Известие, что раздают хлеб, распространилось по лагерю мгновенно — люди не видели хлеба слишком давно. Кто прибежал, а кто и приковылял на этот край ямы. Высокопоставленный офицер в мгновение был окружен со всех сторон, отторгнут от кинооператоров. Благодетели перепугались, кое-как выволокли своего главаря из толпы и, прекратив съемку, открыли огонь. Было убито и ранено более двадцати человек.
Мог ли я тогда представить себе, что увижу когда-нибудь эти кинокадры? Нет, ни тогда, ни потом...
Однако — увидел.

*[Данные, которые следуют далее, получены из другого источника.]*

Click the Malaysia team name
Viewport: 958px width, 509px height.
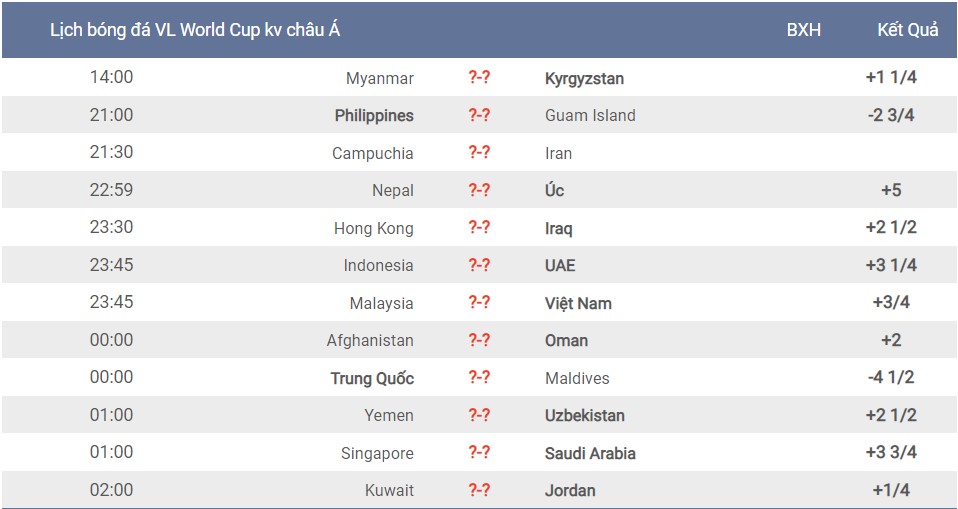382,303
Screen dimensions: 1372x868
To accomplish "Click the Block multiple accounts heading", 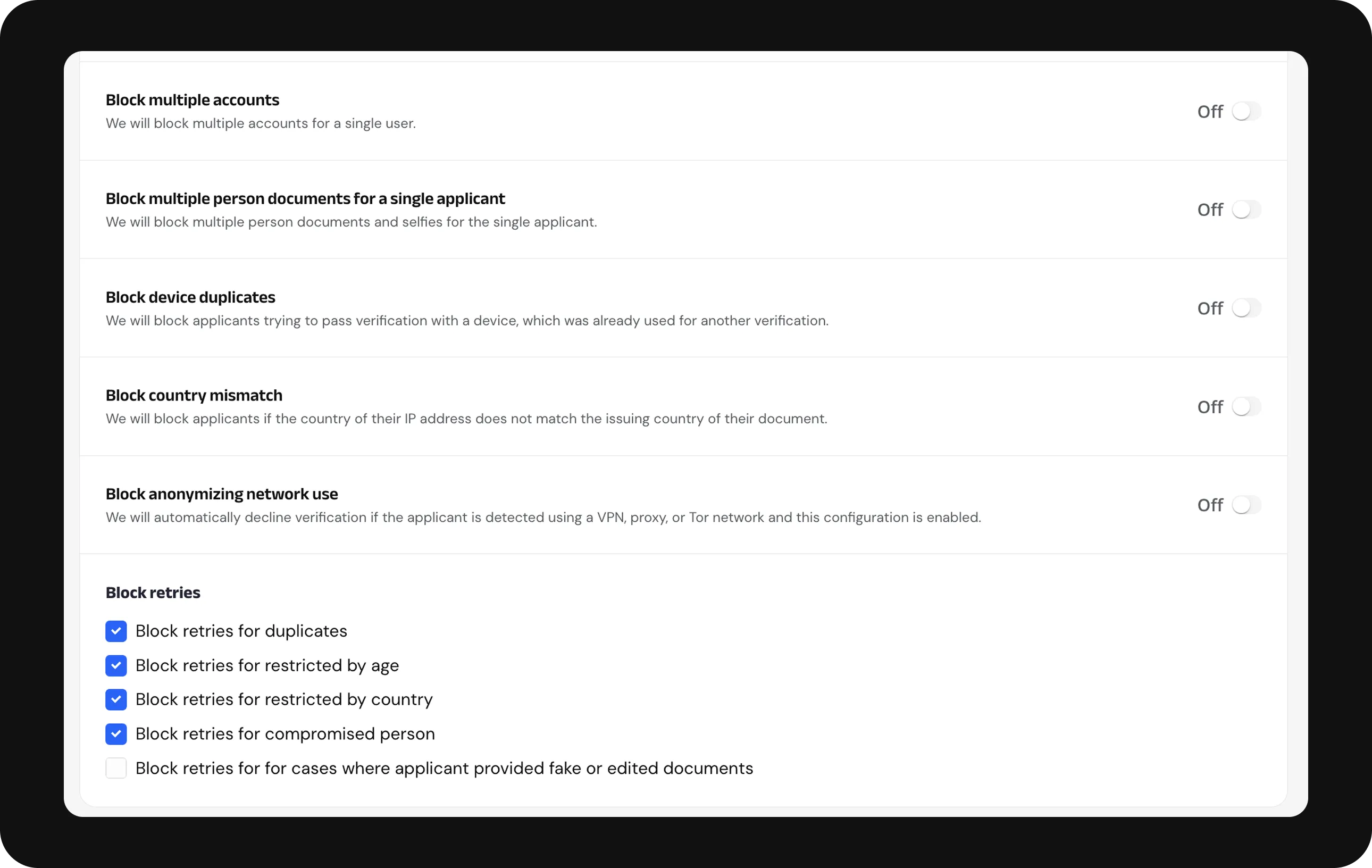I will coord(193,100).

И вот при каких обстоятельствах:
Летом 1945 года мы, политработники группы Советских оккупационных войск в Германии, в киногородке под Берлином (кажется, в Бабельсберге) по вечерам просматривали немецкие ленты, художественные и документальные. Трофейный склад был в большом беспорядке, так что иногда механик крутил подряд ленты из разных жестяных коробок.

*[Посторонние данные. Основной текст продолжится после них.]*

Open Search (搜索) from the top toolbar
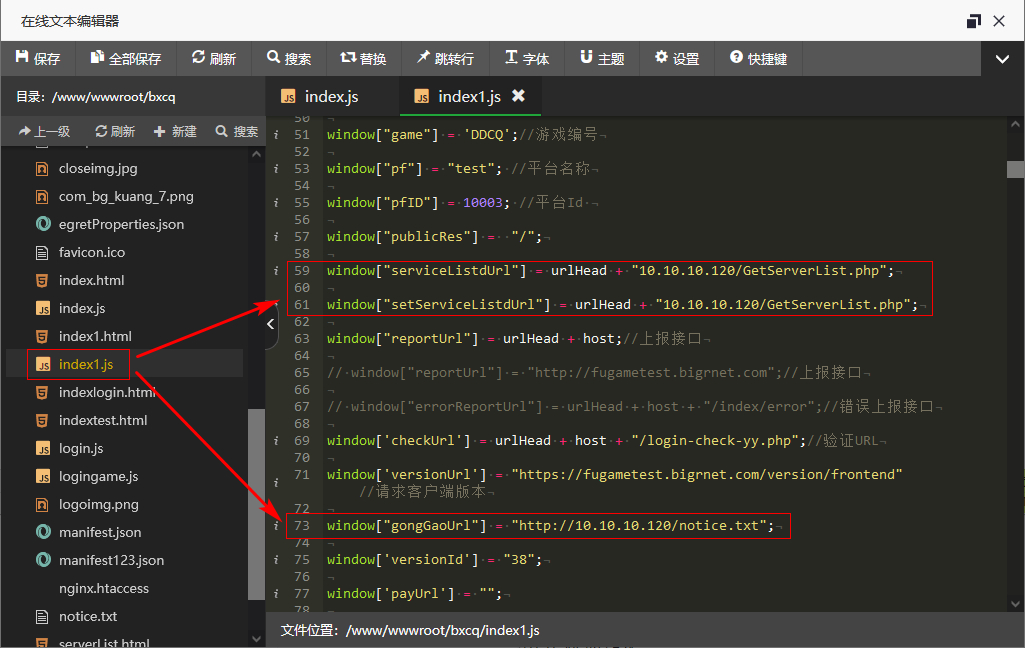This screenshot has width=1025, height=648. coord(289,59)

Однажды вечером, в разрез какой-то картины со знаменитой кинозвездой Марикой Рок на экране замелькали фронтовые сюжеты, и я увидел — это невозможно, это невыносимо, но я увидел,— как мы лежим на расползающейся глине, как медленно и трудно поднимаемся, как беззвучно раскрываем рты. Кажется, показали, и как офицер раздает ломти хлеба из той самой корзины, но я смотреть не мог, словно мне выкололи глаза. Мне казалось, что хроника длится бесконечно долго, хотя это были короткие сюжеты, их комментировал жестяной голос диктора.
Надо было, конечно, взять ту черно-белую, почти черную пленку, случайно попавшую в комплект частей пестрой и веселой картины, которую теперь бы причислили к мюзиклам, взять в нарушение правил для себя лично, чтобы стала она моим трофеем. Но я сидел в темном зале, закрыв как бы обожженные глаза, не мог шевельнуться.
Механик остановил просмотр, извинился, и снова заплясала и запела Марика Рок.
Через много лет после войны кровавые уманские дни вновь замаячили перед моими глазами. Дело было в Париже, на набережной Сены, на книжном развале букинистов. Роясь в старых книгах, я натолкнулся на комплект иллюстрированного журнала войск СС за 1941 год. Был такой журнал, печатался он на языках оккупированных стран. На развороте одного из номеров воспроизведена фотография — Уманская яма. Мне ли не узнать ее! Груды, именно груды раненых (а может, и трупов) на склонах глиняного карьера. Люди, которые могут еще держаться на ногах, стоят плотно, яма набита ими.
Я купил старый журнал, привез домой страшную фотографию. Показал ее своим близким, но по их реакции понял, что лучше ее отложить куда-нибудь подальше.
Прошли еще годы — они теперь несутся быстро.
По делам Советского комитета защиты мира я оказался во Франкфурте-на-Майне. На аэродроме купил в местном киоске и в ожидании транзита небрежно перелистывал свежий иллюстрированный журнал.
На развороте в этот раз была напечатана фотография стадиона в столице Чили Сантьяго, превращенного фашистской хунтой в концентрационный лагерь. Груды, именно груды раненых. А люди, которые могут еще держаться на ногах, стоят плотно, стадион набит ими.